* [WHAT TO DO]: If a line in the entries contains the word "Task", list it.

* [DATA RECORDS]:

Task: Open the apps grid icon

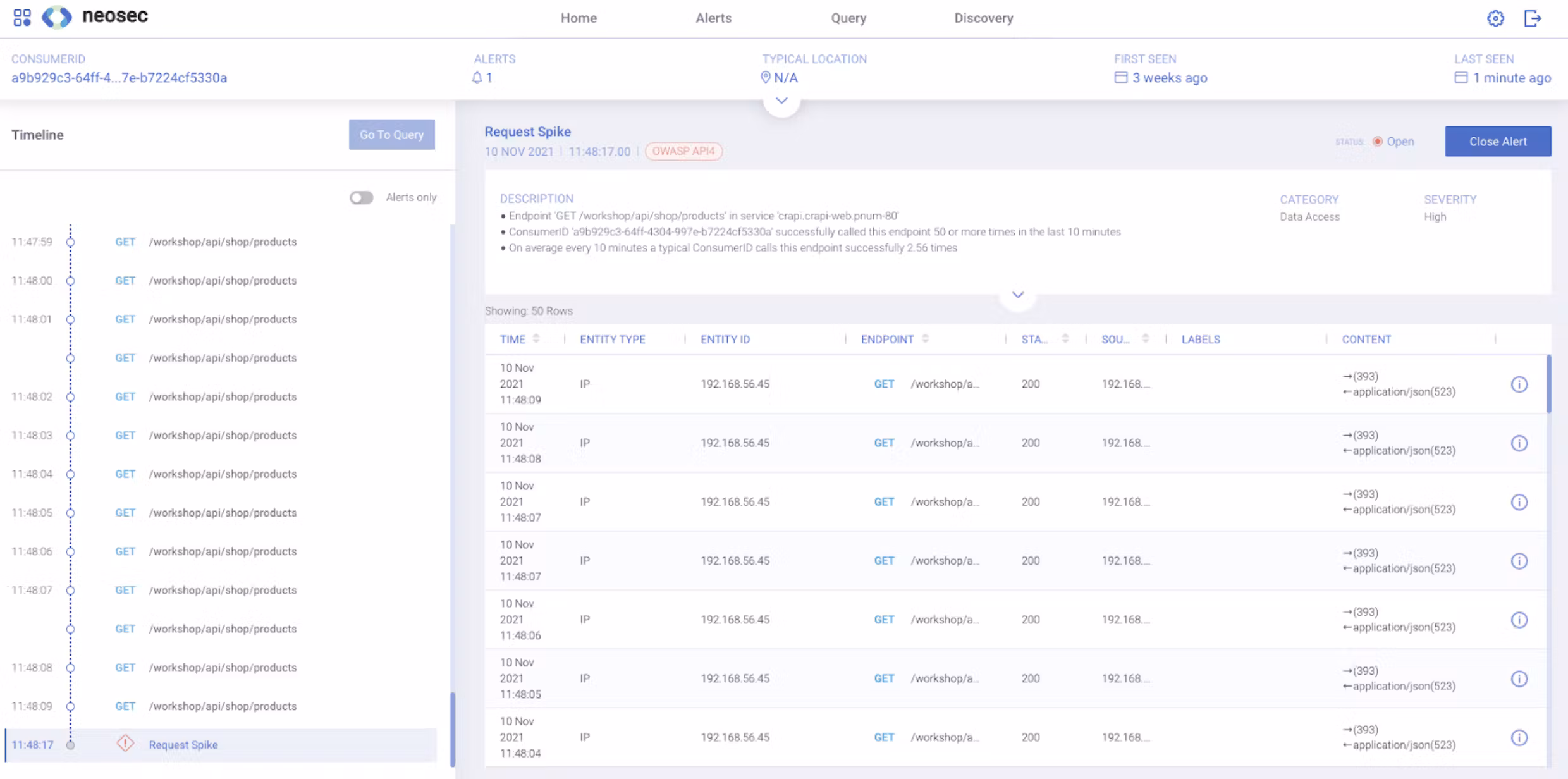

==

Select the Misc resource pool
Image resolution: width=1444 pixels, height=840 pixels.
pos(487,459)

---

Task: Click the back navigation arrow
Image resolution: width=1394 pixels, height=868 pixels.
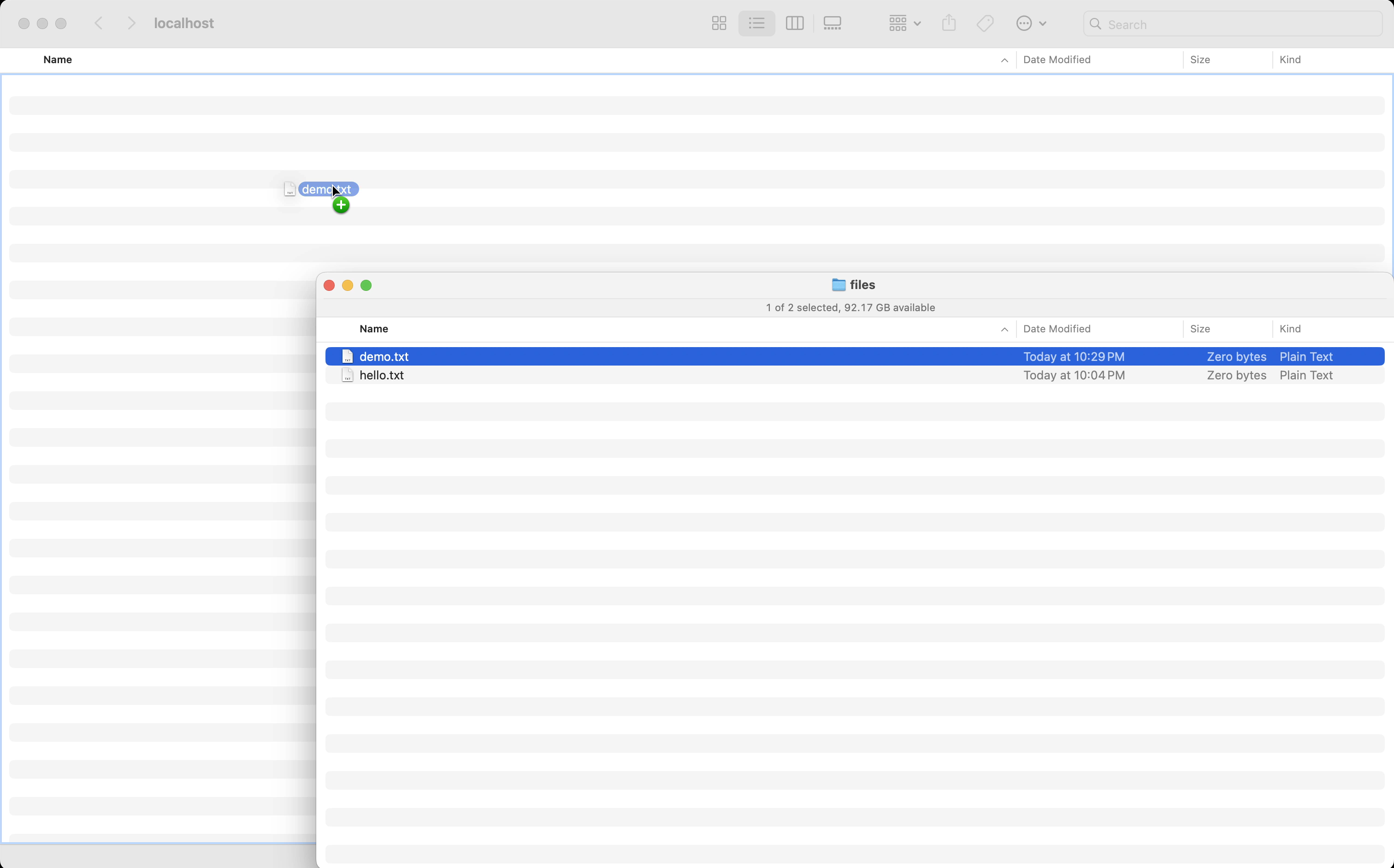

* [SOLUTION]:
Task: Open the apps grid icon
Task: Click the back navigation arrow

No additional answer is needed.